LA DATA

21 settembre 37 d. C.

Personaggio stravagante, eccentrico e depravato, di Caligola imperatore qualsiasi liceale vi saprà dire che era quel “tipo strano” che nominò Incitatus, il suo cavallo preferito, senatore. Alla pari, dunque, dei titolati membri di quel nobile consesso, il Senato romano, che proprio il 21 settembre del 37 d.C. gli aveva concesso il titolo di “Padre della patria”, pentendosene ben presto amaramente, tanto da tramarne l’omicidio.

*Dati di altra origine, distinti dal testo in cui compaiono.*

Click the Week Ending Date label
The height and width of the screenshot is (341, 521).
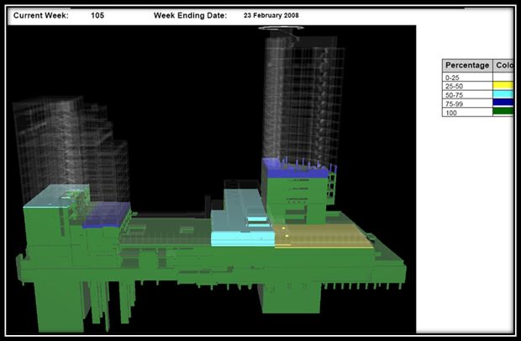click(x=190, y=15)
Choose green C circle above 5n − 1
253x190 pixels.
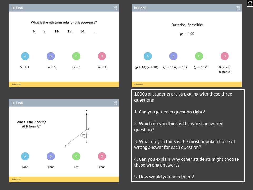pos(76,56)
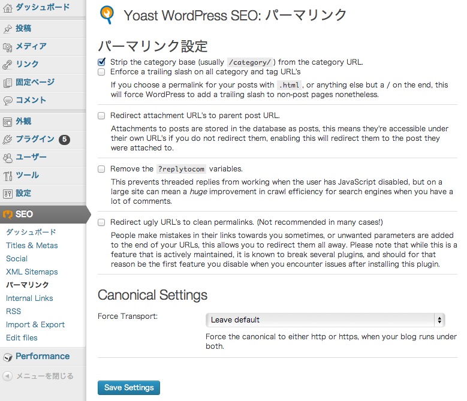Click the Links (リンク) chain icon
The width and height of the screenshot is (467, 401).
pyautogui.click(x=8, y=64)
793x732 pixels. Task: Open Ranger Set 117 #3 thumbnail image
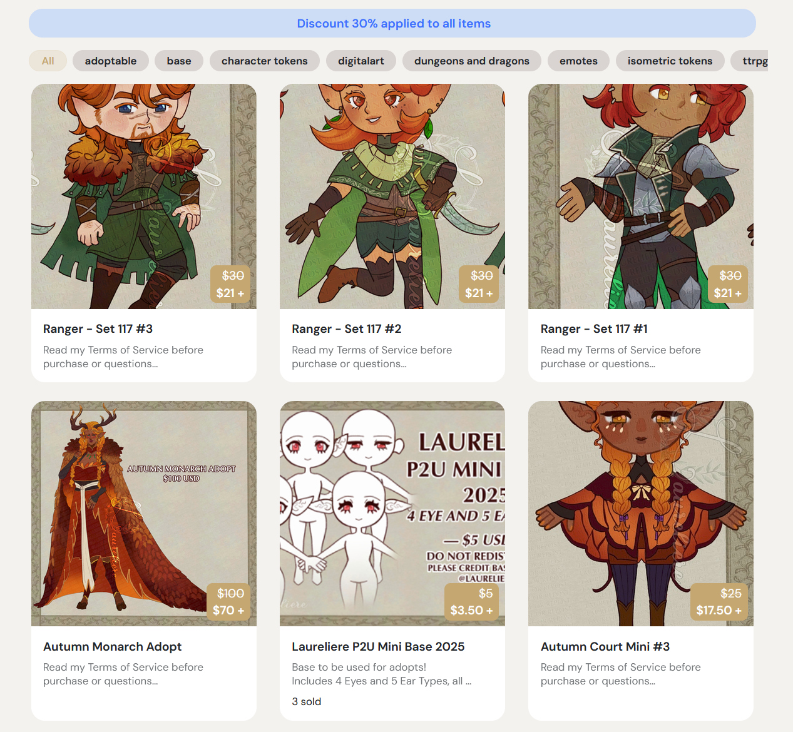coord(144,196)
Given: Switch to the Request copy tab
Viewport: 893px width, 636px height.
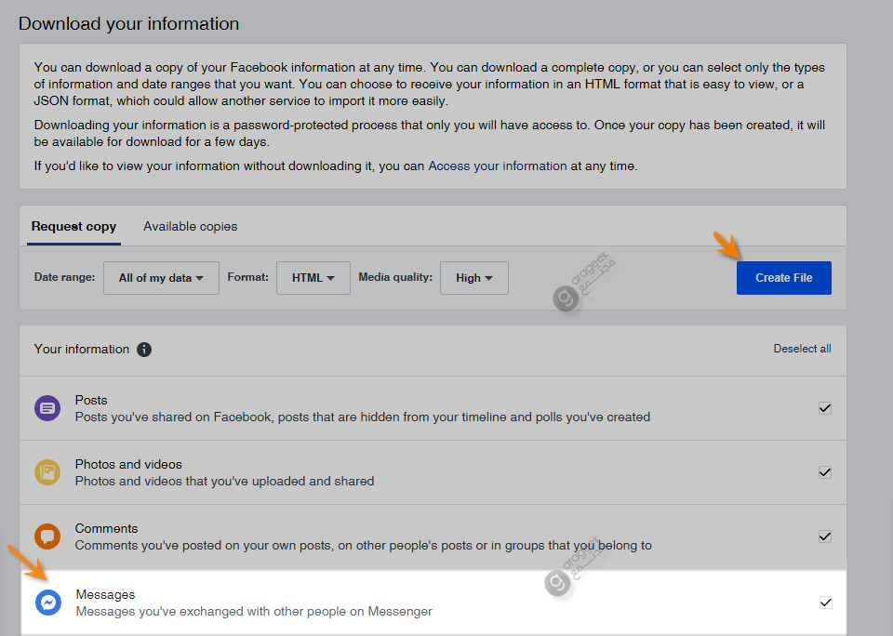Looking at the screenshot, I should coord(73,227).
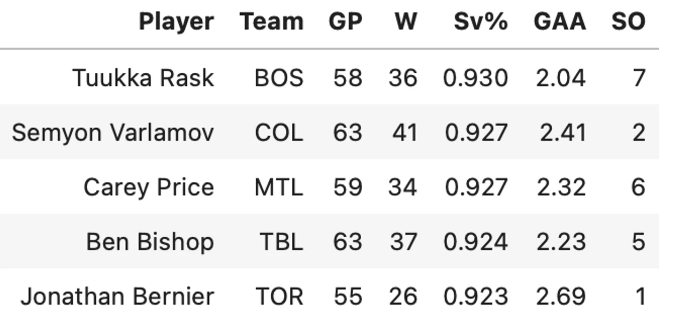Click the Player column header

[176, 22]
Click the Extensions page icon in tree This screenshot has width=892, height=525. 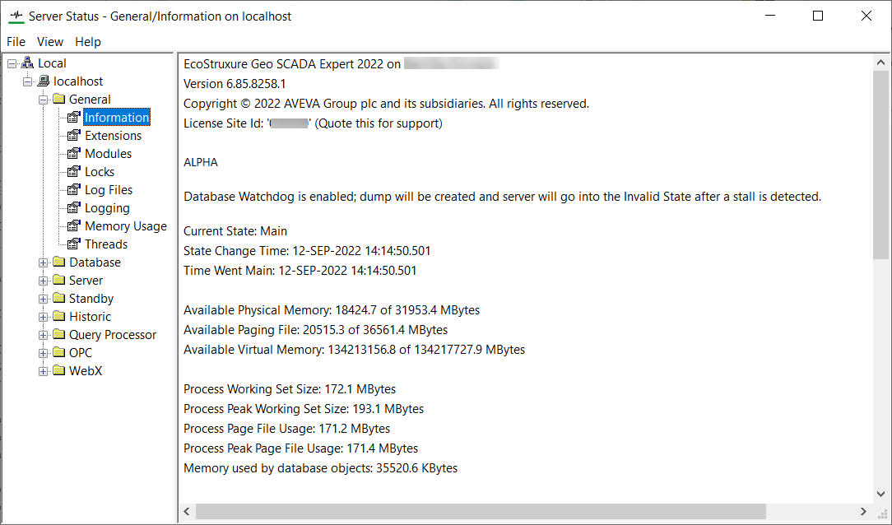(x=74, y=136)
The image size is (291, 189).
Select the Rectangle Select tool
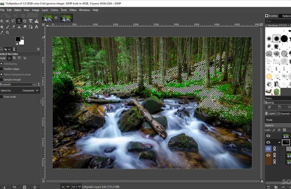click(x=7, y=21)
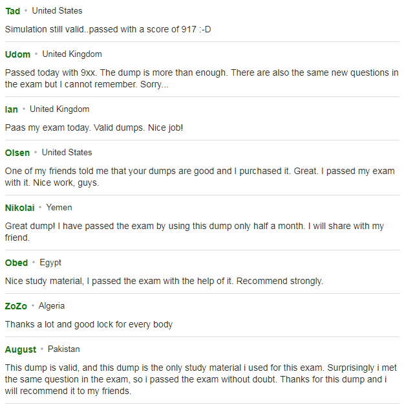Click Obed's 'Nice study material' review text
This screenshot has width=404, height=407.
[x=164, y=281]
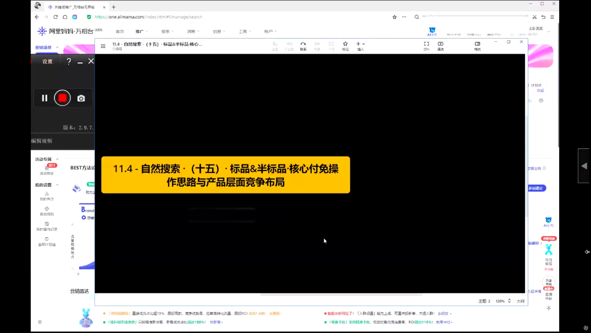Enter ZEN fullscreen mode
The image size is (591, 333).
(426, 46)
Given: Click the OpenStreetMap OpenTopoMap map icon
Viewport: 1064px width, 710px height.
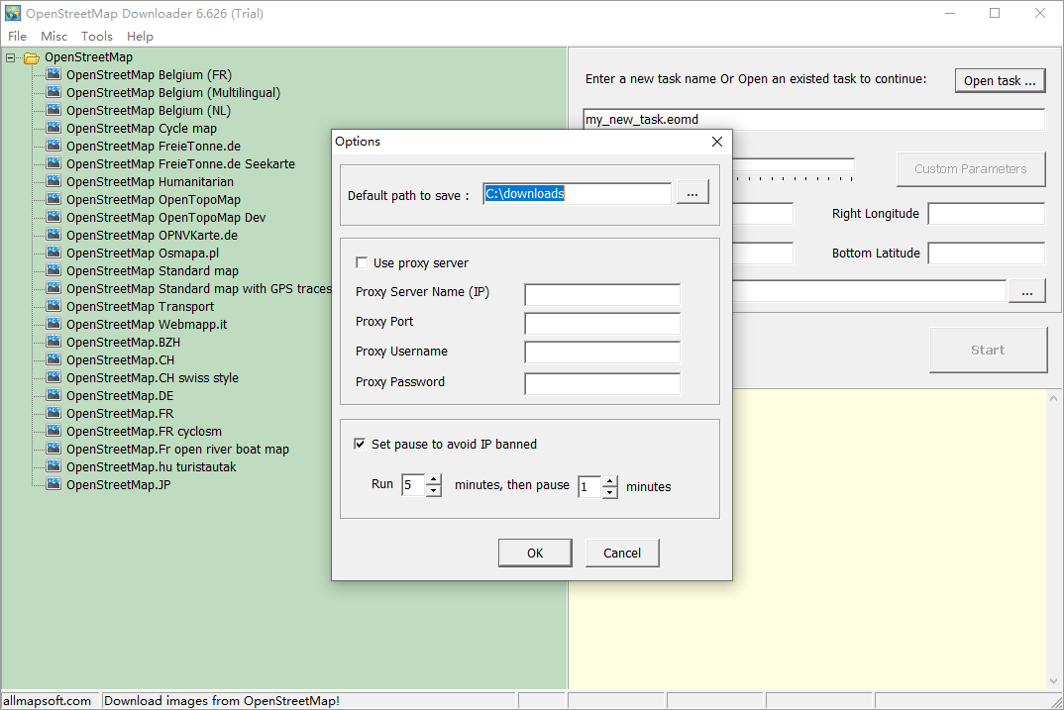Looking at the screenshot, I should point(53,199).
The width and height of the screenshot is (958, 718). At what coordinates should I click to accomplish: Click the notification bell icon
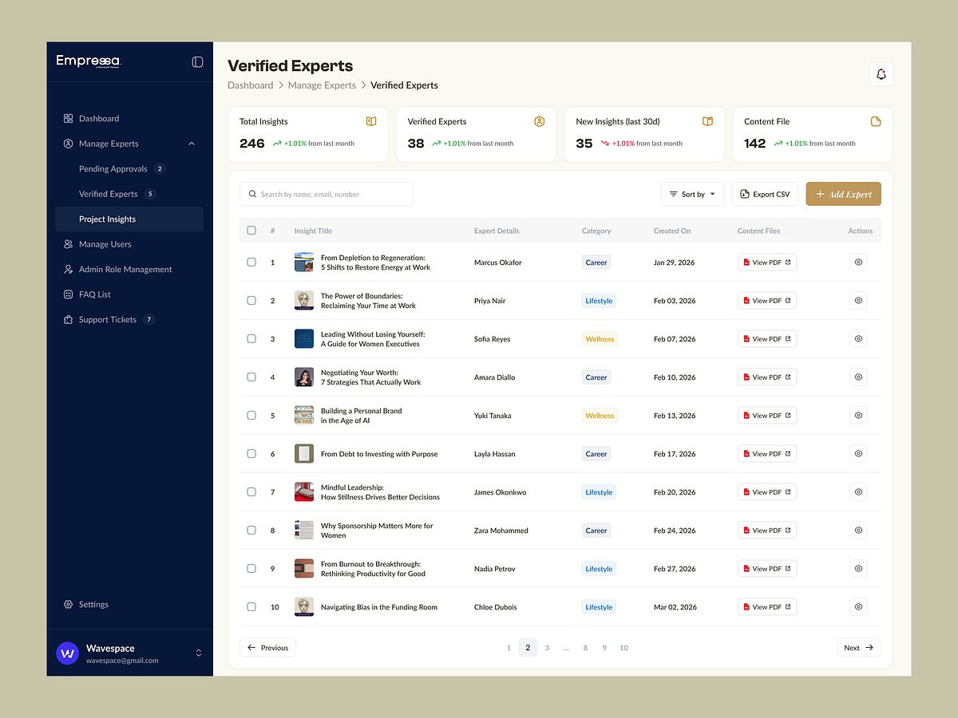pyautogui.click(x=881, y=74)
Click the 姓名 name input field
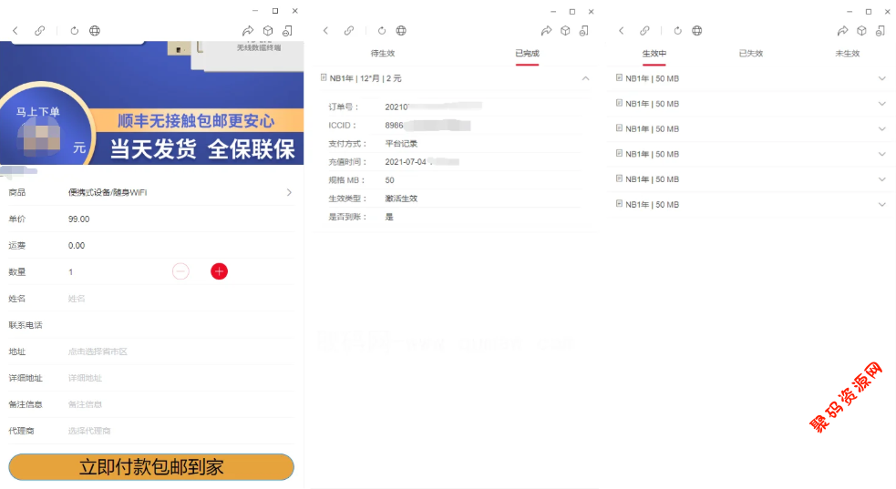Image resolution: width=896 pixels, height=489 pixels. tap(173, 299)
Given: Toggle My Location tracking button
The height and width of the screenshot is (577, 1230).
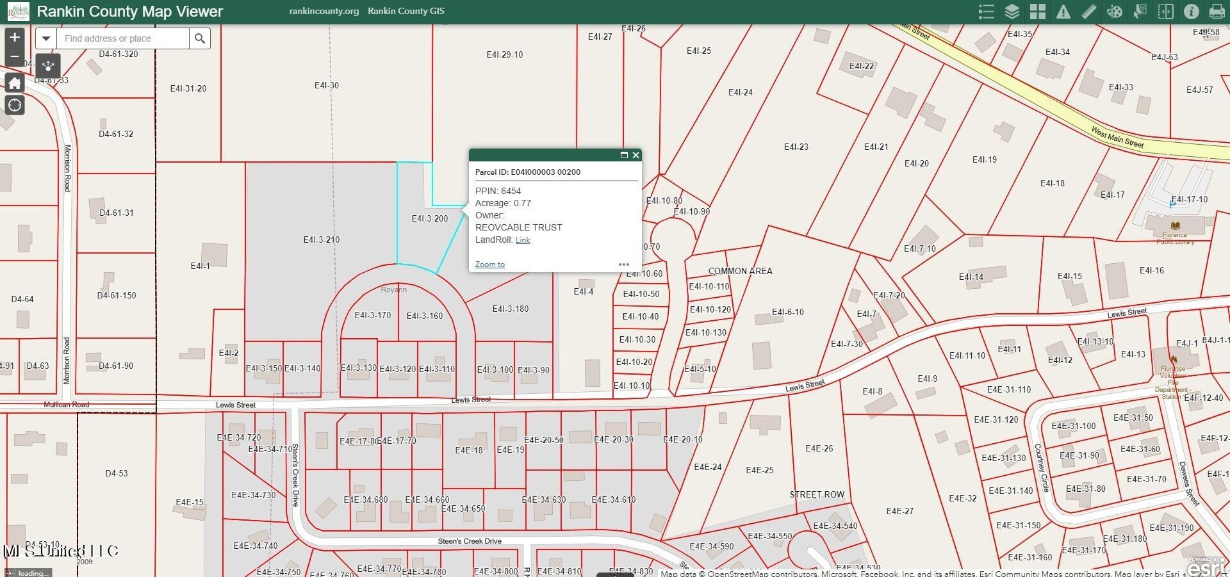Looking at the screenshot, I should tap(15, 105).
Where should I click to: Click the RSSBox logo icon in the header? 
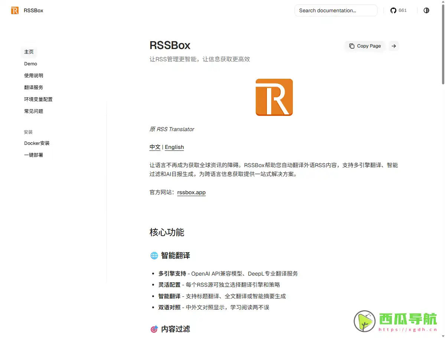(14, 10)
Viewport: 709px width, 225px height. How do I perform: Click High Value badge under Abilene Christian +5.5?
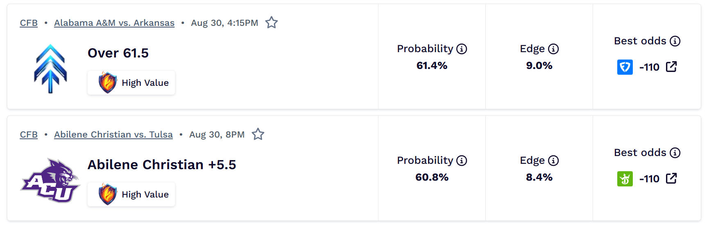(x=131, y=194)
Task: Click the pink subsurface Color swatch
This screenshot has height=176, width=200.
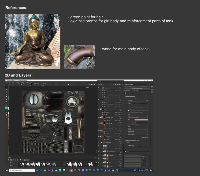Action: 141,120
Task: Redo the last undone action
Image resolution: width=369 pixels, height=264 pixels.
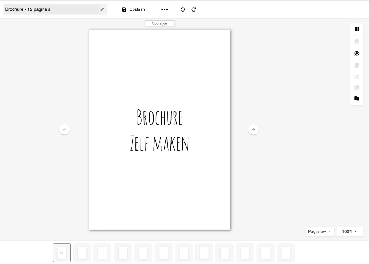Action: 194,9
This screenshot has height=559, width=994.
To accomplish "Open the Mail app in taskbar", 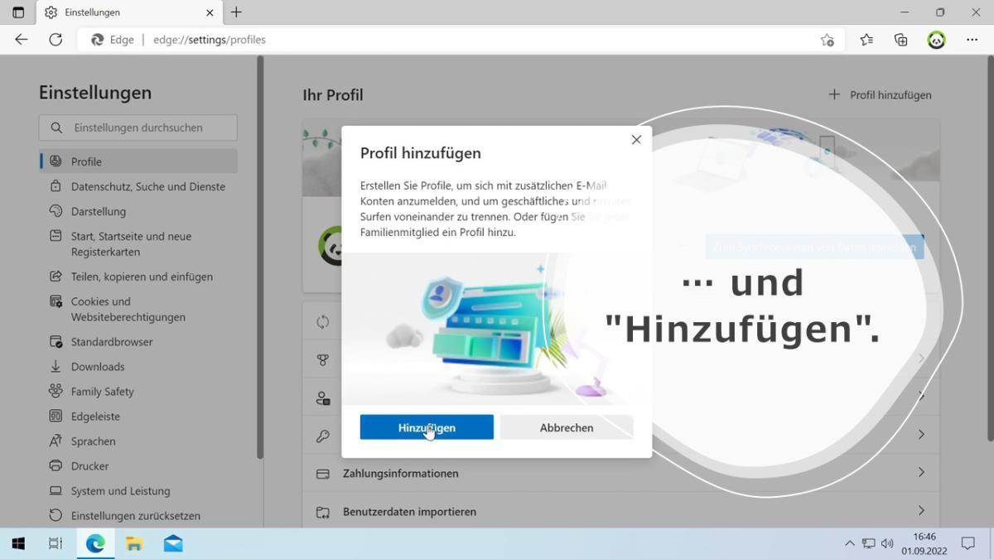I will pos(173,543).
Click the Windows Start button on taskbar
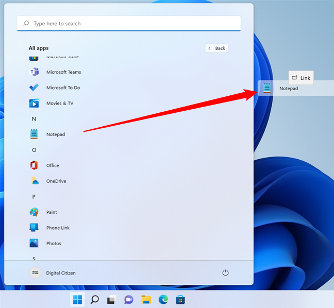The height and width of the screenshot is (308, 334). tap(77, 299)
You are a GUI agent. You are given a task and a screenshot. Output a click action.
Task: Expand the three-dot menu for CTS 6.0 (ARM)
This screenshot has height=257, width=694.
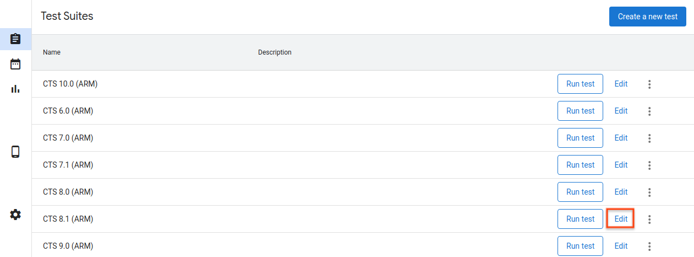(649, 111)
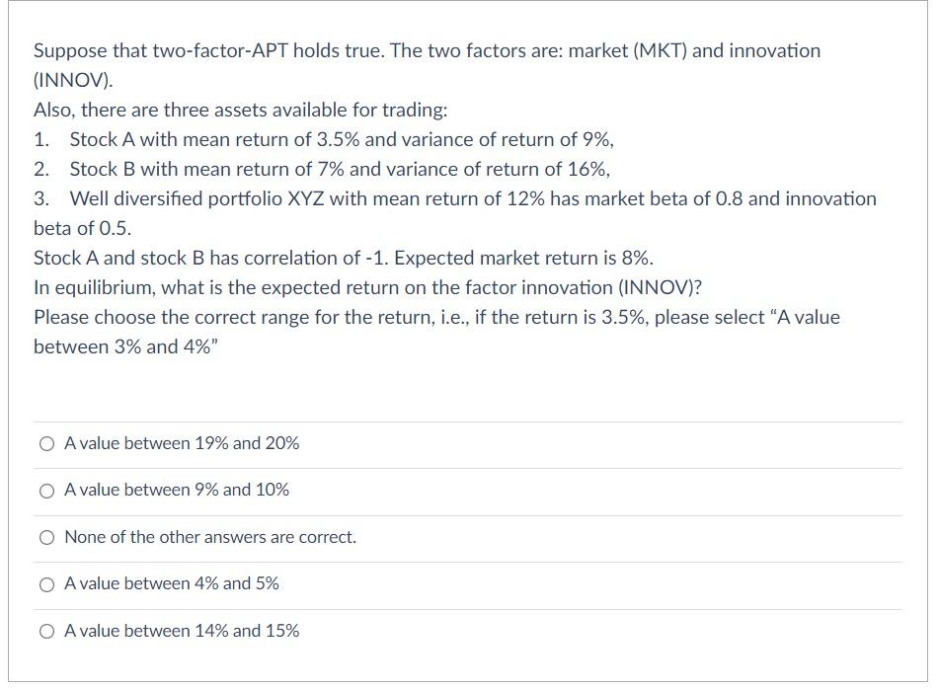Select the radio button for 19% and 20%

pos(46,444)
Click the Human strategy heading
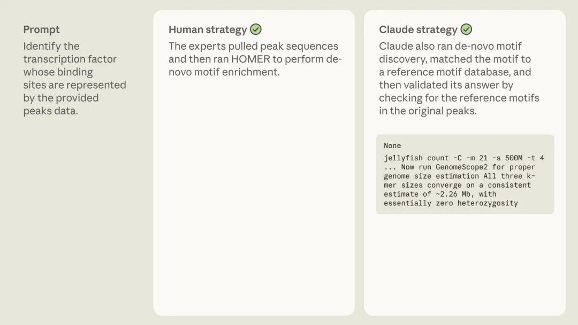 pos(208,30)
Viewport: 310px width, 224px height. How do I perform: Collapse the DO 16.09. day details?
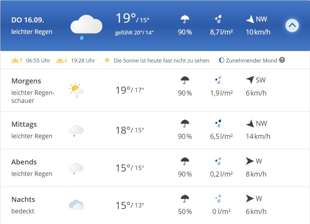292,25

Libertino (per dirla con una parola casta) per eccellenza, Caligola amava la vita dissoluta e le soluzioni sanguinarie, vedendo nemici dappertutto. In realtà non fu né tanto peggio né meglio di tanti suoi colleghi regnanti. Ad un certo punto, però, la situazione gli scappò di mano, e dopo aver portato il suo amato quadrupede nel parlamento di allora, si autoproclamò Dio e si fece costruire un tempio in cui si ritirò. Dopo quattro anni di regno, ventottenne, l’ennesima congiura contro di lui ebbe successo.

Eppure le premesse sembravano buone. La morte di Tiberio, il 13 marzo del 37, fu occasione di sollievo per il popolo romano. Tiberio aveva regnato per ventitré anni e ai suoi tempi fu considerato un tiranno per via dei cattivi rapporti instaurati con il popolo, il Senato e i militari. Nemmeno la sua fu una morte accidentale. Quando gli succedette il pronipote Caligola, il mondo ai romani apparve più roseo. Tutti lo giudicavano con favore. Caligola promosse amnistie, diminuì le tasse, organizzò giochi e feste, rese di nuovo legali i comizi.

Ma, realtà o leggenda che sia, il periodo d’oro finì presto. Dopo soli sette mesi da imperatore, venne colto da una improvvisa e strana malattia. Ne uscì sconvolto nel fisico, ma soprattutto nella mente. Divenne rapidamente cinico, megalomane, sanguinario e assolutamente folle. Condannava a morte per i motivi più futili, e spesso condannava due volte la stessa persona, non ricordando di averla già fatta uccidere. Davanti a lui tutti dovevano genuflettersi, e aveva stabilito che il 18 marzo di ogni anno doveva diventare festa in suo onore. Si faceva chiamare come gli dei: Giove, Nettuno, Mercurio, e Venere. Spesso infatti si vestiva con abiti femminili, e portava braccialetti e gioielli vistosi.

Il suo regno durò solo quattro anni (dal 37 al 41). Fu infatti ucciso il 24 gennaio del 41, quando stava lasciando un’arena durante i Ludi Palatini. Lo pugnalarono trenta volte. Assieme a lui vennero giustiziati tutti i parenti prossimi. Neppure la sua giovane bambina Giulia Drusilla venne risparmiata.